Pixel coordinate grounding data:
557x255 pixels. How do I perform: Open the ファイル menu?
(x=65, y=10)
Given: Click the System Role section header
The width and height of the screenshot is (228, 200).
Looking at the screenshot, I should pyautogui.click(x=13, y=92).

The task: Print precisely the lines from the one with "Given: Click the System Role section header" through the end of the data above, adding nothing.

Problem solution:
Given: Click the System Role section header
The width and height of the screenshot is (228, 200).
Looking at the screenshot, I should pyautogui.click(x=13, y=92).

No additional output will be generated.